Genotypic and allelic frequencies of SULT1A1 polymorphisms in women receiving adjuvant tamoxifen therapy

• Published in: Breast cancer research and treatment Vol. 95; no. 1; pp. 13 - 16
• Main Authors: GRABINSKI, J. L, SMITH, L. S, POLLOCK, B. H, KUHN, J. G, CHISHOLM, G. B, DRENGLER, R, RODRIGUEZ, G. I, LANG, A. S, KALTER, S. P, GARNER, A. M, FICHTEL, L. M, HOLLSTEN, J
• Format: Journal Article
• Language: English
• Published: Dordrecht Springer 2006; Springer Nature B.V
• Subjects: Antineoplastic Agents, Hormonal - therapeutic use; Arylsulfotransferase - genetics; Biological and medical sciences; Breast cancer; Breast Neoplasms - drug therapy; Breast Neoplasms - enzymology; Breast Neoplasms - genetics; Cancer research; Cancer therapies; Chemotherapy, Adjuvant; Drug therapy; Female; Gene Frequency; Genotype; Genotype & phenotype; Gynecology. Andrology. Obstetrics; Humans; Mammary gland diseases; Medical sciences; Middle Aged; Polymerase Chain Reaction; Polymorphism; Polymorphism, Genetic; Polymorphism, Restriction Fragment Length; Prognosis; Prospective Studies; Tamoxifen - therapeutic use; Tumors; Women; Antineoplastic agent; Human; Genetic variability; Antiestrogen; Adjuvant treatment; Genotype; Early stage; Breast cancer; Antihormone; Malignant tumor; Tamoxifene; SULT1A1; allelic frequency; Mammary gland diseases; early stage breast cancer; Adult; Female; Frequency; genotypic frequency; Woman; Non steroid compound; Polymorphism
• ISSN: 0167-6806; 1573-7217
• DOI: 10.1007/s10549-005-9019-5

Human sulfotransferase 1A1 (SULT1A1) is involved in the metabolism of a number of substances including 4-hydroxytamoxifen.
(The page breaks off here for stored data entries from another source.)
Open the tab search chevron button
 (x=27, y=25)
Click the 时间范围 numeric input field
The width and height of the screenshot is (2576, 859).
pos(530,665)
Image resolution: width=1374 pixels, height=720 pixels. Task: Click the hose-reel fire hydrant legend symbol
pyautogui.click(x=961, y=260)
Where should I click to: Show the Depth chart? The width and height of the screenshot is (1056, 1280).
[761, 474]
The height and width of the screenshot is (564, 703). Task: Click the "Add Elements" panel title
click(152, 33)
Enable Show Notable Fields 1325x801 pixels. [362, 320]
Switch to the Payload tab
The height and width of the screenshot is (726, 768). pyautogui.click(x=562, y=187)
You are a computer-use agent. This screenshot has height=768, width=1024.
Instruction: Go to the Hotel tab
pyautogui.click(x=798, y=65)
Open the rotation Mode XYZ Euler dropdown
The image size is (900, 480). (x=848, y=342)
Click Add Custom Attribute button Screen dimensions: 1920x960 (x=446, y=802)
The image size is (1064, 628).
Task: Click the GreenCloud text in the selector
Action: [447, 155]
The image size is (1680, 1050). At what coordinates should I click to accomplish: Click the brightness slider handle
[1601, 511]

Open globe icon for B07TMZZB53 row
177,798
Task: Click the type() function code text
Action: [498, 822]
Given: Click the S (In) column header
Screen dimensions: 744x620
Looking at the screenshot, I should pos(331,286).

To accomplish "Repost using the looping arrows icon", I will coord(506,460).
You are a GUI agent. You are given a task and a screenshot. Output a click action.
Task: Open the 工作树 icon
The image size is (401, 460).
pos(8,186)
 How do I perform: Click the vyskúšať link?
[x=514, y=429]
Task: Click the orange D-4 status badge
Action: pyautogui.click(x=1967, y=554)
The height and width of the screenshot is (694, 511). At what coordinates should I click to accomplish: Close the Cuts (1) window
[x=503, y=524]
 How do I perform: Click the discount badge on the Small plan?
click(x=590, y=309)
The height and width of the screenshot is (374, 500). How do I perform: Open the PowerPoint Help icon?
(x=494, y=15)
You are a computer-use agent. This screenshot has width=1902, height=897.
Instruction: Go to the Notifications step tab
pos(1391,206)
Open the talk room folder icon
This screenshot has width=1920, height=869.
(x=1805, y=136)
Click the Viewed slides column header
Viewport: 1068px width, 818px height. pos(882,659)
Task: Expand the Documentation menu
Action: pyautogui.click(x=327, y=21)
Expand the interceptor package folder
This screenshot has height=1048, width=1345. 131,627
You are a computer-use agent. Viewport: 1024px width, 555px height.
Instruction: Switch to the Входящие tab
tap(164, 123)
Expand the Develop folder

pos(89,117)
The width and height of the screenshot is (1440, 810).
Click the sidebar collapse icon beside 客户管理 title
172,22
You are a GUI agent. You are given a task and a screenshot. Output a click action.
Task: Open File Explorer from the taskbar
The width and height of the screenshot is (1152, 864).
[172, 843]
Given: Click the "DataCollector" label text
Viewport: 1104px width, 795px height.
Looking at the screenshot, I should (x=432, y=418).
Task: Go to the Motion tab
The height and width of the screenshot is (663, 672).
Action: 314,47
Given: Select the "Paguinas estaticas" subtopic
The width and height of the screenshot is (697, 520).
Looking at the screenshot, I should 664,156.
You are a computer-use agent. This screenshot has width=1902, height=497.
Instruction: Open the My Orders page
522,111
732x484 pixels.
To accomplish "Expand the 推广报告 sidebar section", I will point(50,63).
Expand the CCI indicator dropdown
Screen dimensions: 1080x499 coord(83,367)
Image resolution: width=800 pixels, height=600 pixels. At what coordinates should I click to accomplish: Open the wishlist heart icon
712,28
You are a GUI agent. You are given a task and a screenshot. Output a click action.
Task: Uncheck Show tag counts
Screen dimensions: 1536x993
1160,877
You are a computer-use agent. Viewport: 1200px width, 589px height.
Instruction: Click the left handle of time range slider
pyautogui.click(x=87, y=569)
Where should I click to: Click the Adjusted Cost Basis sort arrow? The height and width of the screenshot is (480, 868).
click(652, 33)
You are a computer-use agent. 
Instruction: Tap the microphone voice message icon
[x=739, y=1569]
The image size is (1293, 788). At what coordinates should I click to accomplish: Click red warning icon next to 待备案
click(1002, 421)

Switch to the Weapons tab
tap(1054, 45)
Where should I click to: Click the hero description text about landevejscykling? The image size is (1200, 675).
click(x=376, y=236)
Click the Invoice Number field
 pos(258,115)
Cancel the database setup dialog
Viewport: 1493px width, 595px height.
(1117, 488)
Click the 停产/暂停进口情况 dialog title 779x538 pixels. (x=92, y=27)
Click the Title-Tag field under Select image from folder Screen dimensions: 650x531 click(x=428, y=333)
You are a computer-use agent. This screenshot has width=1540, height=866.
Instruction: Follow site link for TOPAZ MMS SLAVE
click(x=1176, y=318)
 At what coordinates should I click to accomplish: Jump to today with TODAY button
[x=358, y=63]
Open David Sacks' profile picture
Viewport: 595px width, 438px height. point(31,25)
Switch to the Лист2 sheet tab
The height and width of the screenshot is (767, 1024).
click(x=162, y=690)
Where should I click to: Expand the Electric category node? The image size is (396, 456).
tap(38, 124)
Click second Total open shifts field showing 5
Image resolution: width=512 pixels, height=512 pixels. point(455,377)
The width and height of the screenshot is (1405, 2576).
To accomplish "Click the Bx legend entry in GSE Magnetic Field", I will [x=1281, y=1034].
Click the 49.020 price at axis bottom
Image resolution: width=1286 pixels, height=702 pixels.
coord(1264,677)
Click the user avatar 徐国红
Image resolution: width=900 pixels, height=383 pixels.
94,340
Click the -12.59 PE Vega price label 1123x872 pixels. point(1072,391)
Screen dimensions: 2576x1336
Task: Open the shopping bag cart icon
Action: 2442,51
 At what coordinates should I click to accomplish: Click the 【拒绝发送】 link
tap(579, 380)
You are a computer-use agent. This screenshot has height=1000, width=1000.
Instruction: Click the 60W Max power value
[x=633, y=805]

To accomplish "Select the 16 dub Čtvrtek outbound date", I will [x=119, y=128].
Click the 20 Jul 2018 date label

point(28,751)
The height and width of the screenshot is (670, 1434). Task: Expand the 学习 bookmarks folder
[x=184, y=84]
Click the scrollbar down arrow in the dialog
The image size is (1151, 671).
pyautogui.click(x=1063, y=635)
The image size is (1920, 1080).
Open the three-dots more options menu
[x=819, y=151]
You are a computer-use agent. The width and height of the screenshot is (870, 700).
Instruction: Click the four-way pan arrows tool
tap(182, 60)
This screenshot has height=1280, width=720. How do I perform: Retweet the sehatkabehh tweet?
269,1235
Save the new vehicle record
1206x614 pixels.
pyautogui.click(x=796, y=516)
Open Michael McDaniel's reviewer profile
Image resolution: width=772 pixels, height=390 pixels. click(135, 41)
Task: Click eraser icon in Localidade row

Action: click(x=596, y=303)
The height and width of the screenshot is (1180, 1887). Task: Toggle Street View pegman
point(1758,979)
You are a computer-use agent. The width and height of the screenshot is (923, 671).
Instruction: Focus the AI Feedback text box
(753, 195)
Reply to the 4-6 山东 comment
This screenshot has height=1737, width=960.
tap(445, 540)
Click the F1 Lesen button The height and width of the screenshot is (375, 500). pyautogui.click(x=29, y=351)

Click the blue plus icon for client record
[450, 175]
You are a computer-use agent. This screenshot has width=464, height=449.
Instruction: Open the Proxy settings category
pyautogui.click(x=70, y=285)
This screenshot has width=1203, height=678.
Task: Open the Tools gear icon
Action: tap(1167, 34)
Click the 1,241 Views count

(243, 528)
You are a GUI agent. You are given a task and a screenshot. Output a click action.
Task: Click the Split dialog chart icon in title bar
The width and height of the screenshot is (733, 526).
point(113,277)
It has been shown that patients who are homozygous for the variant SULT1A1 *2/*2 have lower catalytic activity. Previous data has suggested that patients with this particular genotype may be at a greater risk of developing breast cancer or not responding to tamoxifen therapy. To date, there is no data within the Hispanic population on the genotypic and allelic frequencies of the SULT1A1 gene. Two hundred and ninety-six patients were genotyped by either restriction fragment length polymorphism (RFLP) or Pyrosequencing for the SULT1A1 exon 7 polymorphism. The genotypic frequency was 0.47 (*1/*1), 0.40 (*1/*2) and 0.13 (*2/*2) in Caucasians and 0.37 (*1/*1), 0.45 (*1/*2) and 0.18 (*2/*2) in Hispanics. Although Hispanics have a higher genotypic frequency of variant genotypes this difference was not statistically significant (p=0.26). SULT1A1 genotype did not correlate with any prognostic or predictive markers associated with breast cancer. Future evaluations will assess the functional significance of this polymorphism on survival.